━━━━━ Texte à lire ━━━━━

Voici comment cela fonctionne : les utilisateurs commencent par décrire un bâtiment en langage naturel (par exemple, un immeuble de bureaux à deux étages avec une façade particulière). Le premier agent convertit cette description en instructions précises sous forme de coordonnées, comme la position et la hauteur des murs. Cet agent peut également consulter un agent d'IA architectural afin d'intégrer des connaissances approfondies sur les structures des bâtiments. Ces instructions détaillées sont ensuite transmises à un agent de programmation, qui les traduit en commandes API pour un outil de modélisation.

La qualité du modèle obtenu est automatiquement vérifiée dans Solibri. Les résultats du contrôle sont renvoyés en retour à l'agent de programmation, créant ainsi une boucle de correction qui permet de générer des versions de plus en plus performantes du modèle de bâtiment.

M. Borrmann voit un énorme potentiel dans la combinaison de l'IA générative et de la BIM, d'autant plus que l'effort de modélisation reste un obstacle majeur à l'adoption de la BIM lors de la planification. Une plus grande automatisation grâce à l'IA pourrait aider à surmonter cet obstacle à l'avenir.

━━━━━ Extrait de données ━━━━━

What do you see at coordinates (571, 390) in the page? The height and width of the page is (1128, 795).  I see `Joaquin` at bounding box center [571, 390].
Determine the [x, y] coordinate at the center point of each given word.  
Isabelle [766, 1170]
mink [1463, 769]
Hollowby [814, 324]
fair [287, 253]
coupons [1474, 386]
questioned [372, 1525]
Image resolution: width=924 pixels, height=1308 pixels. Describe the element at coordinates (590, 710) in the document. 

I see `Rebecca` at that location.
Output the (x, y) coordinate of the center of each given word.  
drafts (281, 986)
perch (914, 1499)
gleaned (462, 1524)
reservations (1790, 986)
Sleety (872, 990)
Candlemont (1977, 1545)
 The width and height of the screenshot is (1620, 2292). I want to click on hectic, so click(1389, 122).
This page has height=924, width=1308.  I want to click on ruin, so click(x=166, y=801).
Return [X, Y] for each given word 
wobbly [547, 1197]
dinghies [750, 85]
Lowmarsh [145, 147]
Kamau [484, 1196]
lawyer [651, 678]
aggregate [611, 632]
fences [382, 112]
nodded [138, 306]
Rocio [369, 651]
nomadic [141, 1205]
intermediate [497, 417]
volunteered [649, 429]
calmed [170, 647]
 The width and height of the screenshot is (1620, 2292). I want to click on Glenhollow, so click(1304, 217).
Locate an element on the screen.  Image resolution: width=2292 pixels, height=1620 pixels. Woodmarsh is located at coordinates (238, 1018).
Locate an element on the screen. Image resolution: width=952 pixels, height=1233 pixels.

━━━━━

### Liste des tâches:
1. Répondez à ces questions d'après le passage sur la modélisation de bâtiments par agents d'IA :
(a) En quoi le premier agent convertit-il la description de l'utilisateur ?
(b) Dans quel logiciel la qualité du modèle est-elle vérifiée ?
(c) Selon M. Borrmann, quel obstacle majeur freine l'adoption de la BIM lors de la planification ?
2. Indiquez si chaque affirmation concorde avec le passage sur la modélisation de bâtiments par agents d'IA, puis citez les mots qui le montrent :
(a) L'agent de programmation traduit les instructions en commandes API pour un outil de modélisation.
(b) La qualité du modèle est vérifiée manuellement.
(c) Le premier agent peut consulter un agent d'IA architectural.
3. Rédigez la suite du passage sur la modélisation de bâtiments par agents d'IA, à partir de sa dernière phrase.
Ces enregistrements proviennent d'une autre source que le texte.

### Liste des réponses:
1.
(a) Il la convertit en instructions précises sous forme de coordonnées, comme la position et la hauteur des murs.
(b) Dans Solibri.
(c) L'effort de modélisation.

2.
(a) Oui : « qui les traduit en commandes API pour un outil de modélisation ».
(b) Non : « La qualité du modèle obtenu est automatiquement vérifiée dans Solibri ».
(c) Oui : « Cet agent peut également consulter un agent d'IA architectural ».

3.
Numérisation des structures existantes grâce à l'IA

Un autre axe de recherche important pour M. Borrmann et son équipe est la reconstruction numérique de structures existantes. La base de la création de jumeaux numériques de bâtiments existants est leur géométrie, qui est souvent capturée par balayage laser ou photogrammétrie. Toutefois, les nuages de points qui en résultent n'ont qu'une utilité limitée en tant que base de planification.

"C'est pourquoi nous avons mis au point une méthode permettant de générer automatiquement des jumeaux numériques de haute qualité, avec une géométrie et une sémantique cohérentes, à partir de ces nuages de points", explique M. Borrmann.

Cette méthode repose également sur l'ingénierie basée sur la connaissance. Un réseau neuronal est d'abord entraîné à l'aide de connaissances humaines sur la façon dont, par exemple, les ponts sont construits. Sur cette base, le nuage de points est segmenté sémantiquement. " Nous divisons le nuage de points brut original en sous-nuages de points pour des composants individuels tels que les superstructures, les culées, les garde-corps, etc.

Vient ensuite l'étape dite d'"ajustement du modèle", au cours de laquelle des objets paramétriques préconfigurés sont mis en correspondance avec les nuages de points partiels à l'aide d'un algorithme d'optimisation.

"Comme tout n'est pas visible dans le nuage de points, nous utilisons également des dessins techniques pour compléter les éléments manquants, toujours à l'aide de méthodes basées sur l'IA", ajoute-t-il. Les dessins sont analysés par un réseau de détection d'objets issu du traitement d'images, qui fonctionne avec une très grande précision.

Les jumeaux numériques de ponts générés par l'IA sont déjà suffisamment précis pour de nombreuses applications dans le monde réel.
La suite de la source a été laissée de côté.